2011: A Report From The Trenches

I will count 2011 a good year, despite the dire economy. It was a year of focusing, getting lean, re-examining priorities. As 2011 ends, I am uncharacteristically optimistic. Despite a world of trouble, the sum of it all seems to represent a gathering storm. There’s a certain energy in the air. Where will lightning strike?

My clients and I had a generally good year in the law’s trenches. I was reminded of that by year-end visits, calls and holiday cards. Two brothers walked away from a charge of murder, and I had the thrill of driving them home, still dressed in their prison jump suits. A man accused of a Romeo and Juliet sex offense sat tensely beside me as we picked a jury in his case. But when it came time to call the first witness, the state dropped the charges. And a teacher accused of falling in love with a student saw his case dropped. There were smiles in Danbury, New Haven and New London.

Another client accused of rape and assault was offered a plea deal on the eve of trial that was too good to pass up. He will soon be free, although he spends the new year behind bars. But far too often, a court system seemingly unable to manage its docket left cases uncalled for trial. Some clients waited this year all year long for jury calls that never came.

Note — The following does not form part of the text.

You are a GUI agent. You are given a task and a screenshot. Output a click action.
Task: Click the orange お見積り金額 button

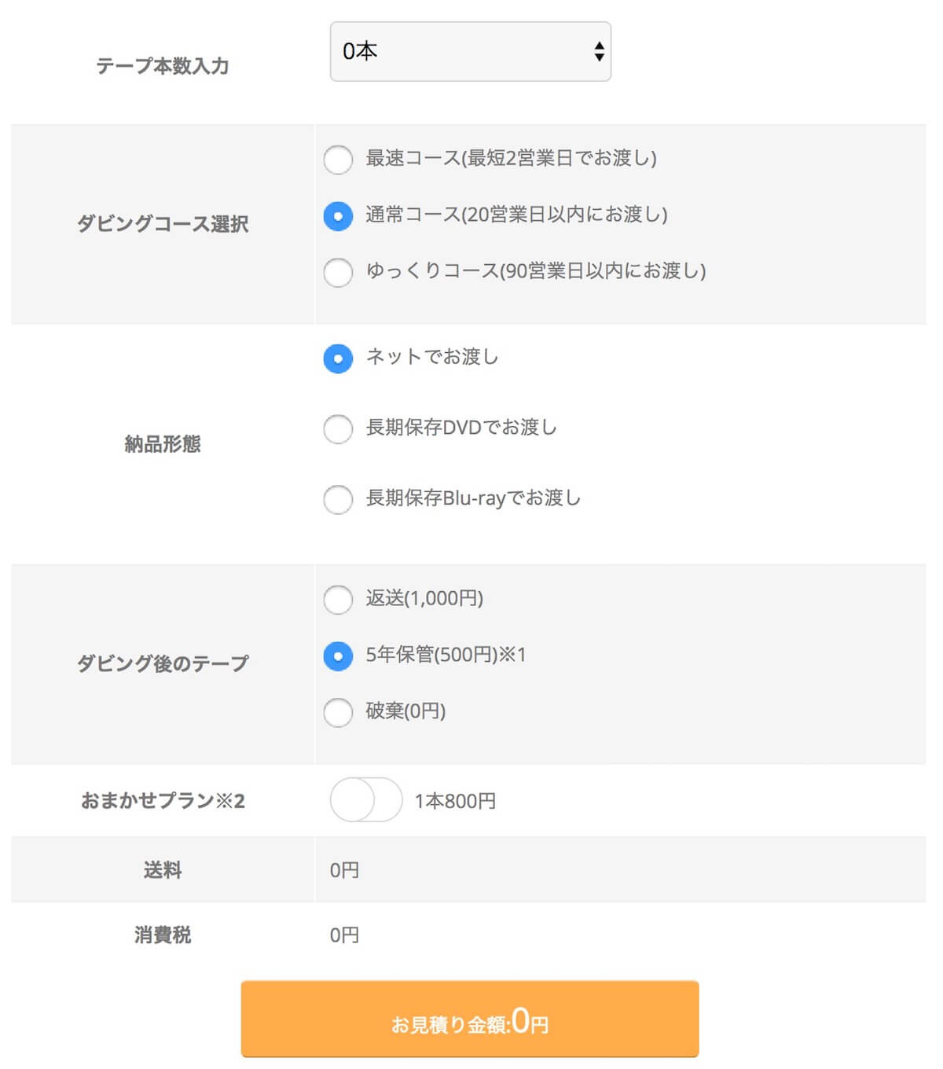click(469, 1019)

There were sorrows this year, to be sure; there are every year. Two eyewitnesses put my client at the scene of a point-blank shooting, the victim shot in the back of the head in a dispute that was not even worth a fistfight. My client was all of nineteen when the shooting occurred. A jury found him guilty, but at least one of them, who has since become a good friend, was shocked when a judge sentenced him to a term of imprisonment of 45 years, waste heaped upon waste. We now are at work on the appeal of this conviction.

The terrain in federal civil rights remains grim. The courts have so expanded qualified immunity that it remains difficult to get a case to a jury. Summary judgment and interlocutory appeals are the norm. However, year’s end brought us a welcome win in a First Amendment case involving a fired police officer. The District Court declared the case fit for trial. We are eager for trial, but expect the defendants to shuck and jive their way to the United States Court of Appeals for the Second Circuit to avoid a reckoning.

As the year ended, another client retained us to file a petition for a writ of certiorari to the United States Supreme Court in an employment case. My firm has been involved in a couple of cases finding their way onto the docket of the high court. The odds are always against a petitioner in getting Supreme Court review; but this case should be heard by the court. The employer sought applicants for a job. When the first pool of applicants did not reflect the racial mix it sought, it repeated the search all over again. Guess what? Same result. So the employer did not hire anyone. The District Court concluded that since no one was hired, there was no adverse action. When I asked the Second Circuit panel who in their right mind twice opens applications for a job they did not intend to fill, the panel ducked the question. Here’s to hoping the Supreme Court will answer it.

When the State of Connecticut helped engineer a coup replacing an elected school board in Bridgeport with appointed board members, I was asked to represent two displaced elected officials. We pushed the case to the Connecticut Supreme Court in record speed, arguing it in October. The court has yet to rule. My clients would be right to feel betrayed. They were elected to office. A bloodless coup took those offices away from them. They went to the highest court in the state for relief. Justice delayed is justice, and in this case, a franchise, denied. And we await the decision of a trial judge in a habeas corpus matter involving the conviction of a whistleblower in the state’s university health care center: her colleagues hacked her computer to gather evidence to use against her. Her supervisors knew pirated evidence was used. So did the prosecution in a case unrelated to her job. Why was this prosecution permitted to go forward with stolen evidence? Has the state no shame? (It’s a rhetorical question; of course it has not shame.)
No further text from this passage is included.